EXCERPT PROVIDED –
The "Fox" Project
Benjamin Beck's transcription of The Cunning Little Vixen was born under the form of a musical tale based on Janáček’s eponymous work, which he arranged and rewrote for viola, piano and narrator. It is a dreamlike performance that blurs the boundaries of the musical genre, where sublime music and fantastical storytelling at times follow one another, and at other times intertwine.
The show consists of 17 musical excerpts from the original opera, transcribed for viola and piano and a rewriting of the libretto staged for a narrator/ actor. Words and sounds answer and complement each other: the music describes the unspeakable, like a wordless ode to the beauty of nature, while the actor gives substance to the story to tell us a memorable fable, a universal tale about love and freedom. Caught up in the intense theatrical action, the listener soon gets completely immersed in the story.
In the Moravian forest, we meet Sharp-Ears, an intelligent and emancipated vixen, who likes to play tricks on humans and eat chicken. At a very young age, she is kidnapped by Bartos, the forest ranger, who takes her to the farm. Sharp-Ears grows up there, always ready to steal food and defy the authority of the rooster and the humans, until she becomes an adult and escapes. She then steals a burrow from an old badger in the forest and has many more adventures, before tragically dying to protect her family. Her story seems to be over, but a few months later, Bartos meets a daughter from Sharp-Ears, who strangely resembles her…
There is a beautiful alternating and contrast in this story between the human scenes, full of melancholy and increasingly aware of the time passing, and those involving nature and animals, carefree and experiencing time as if it were an infinite loop. One of the greatest strengths of this story is the absolute sincerity of the emotions of the characters, both human and animal, making the music even more expressive and touching. The emotions furtively and intensely pass by, neither exaggerated nor dramatized, and always supported by the music with infinite compassion.
The show requires three artists: a violist, a pianist and an actor; a piano as an instrument, and a small table and a chair as scenic elements. The entire performance lasts one hour and five minutes without a break. The format of the show is ambitious and innovative: shorter and more compact in its realization than an opera, it retains all of its impact and depth. It is lively, attractive and easy to share. Its ideal form as a bridge between the arts brings a new audience to experience and love classical music and performances off the beaten track.

STORED DATA –
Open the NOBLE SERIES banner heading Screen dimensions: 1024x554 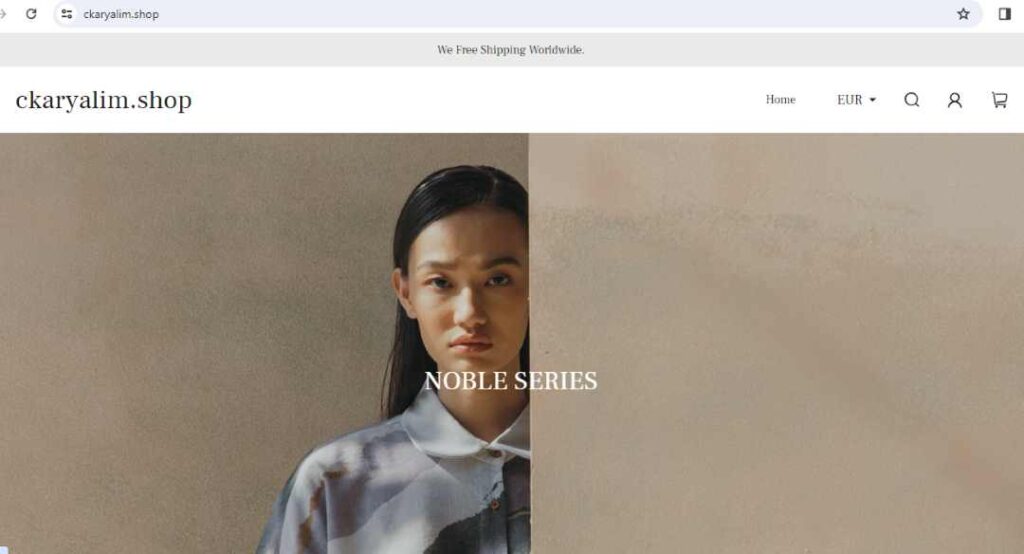[x=511, y=381]
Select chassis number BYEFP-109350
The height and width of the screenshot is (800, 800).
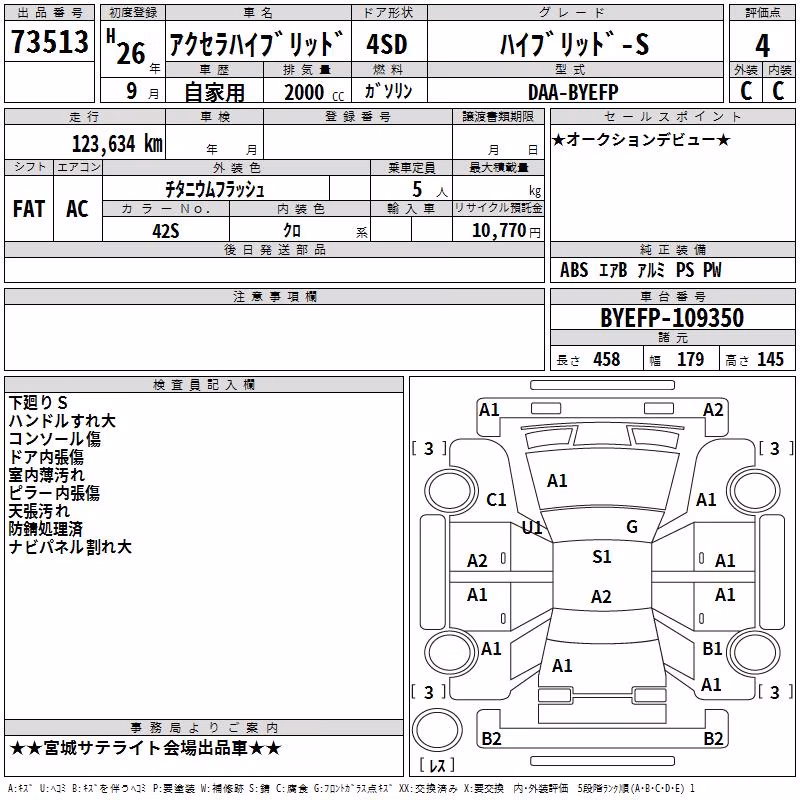pyautogui.click(x=672, y=318)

WHAT IS BEING ASKED – Rewrite the stretch of the Fox project description from "The show requires" through "the beaten track.", substituting "cellist" for "violist".

RESPONSE TO THE EXERCISE –
The show requires three artists: a cellist, a pianist and an actor; a piano as an instrument, and a small table and a chair as scenic elements. The entire performance lasts one hour and five minutes without a break. The format of the show is ambitious and innovative: shorter and more compact in its realization than an opera, it retains all of its impact and depth. It is lively, attractive and easy to share. Its ideal form as a bridge between the arts brings a new audience to experience and love classical music and performances off the beaten track.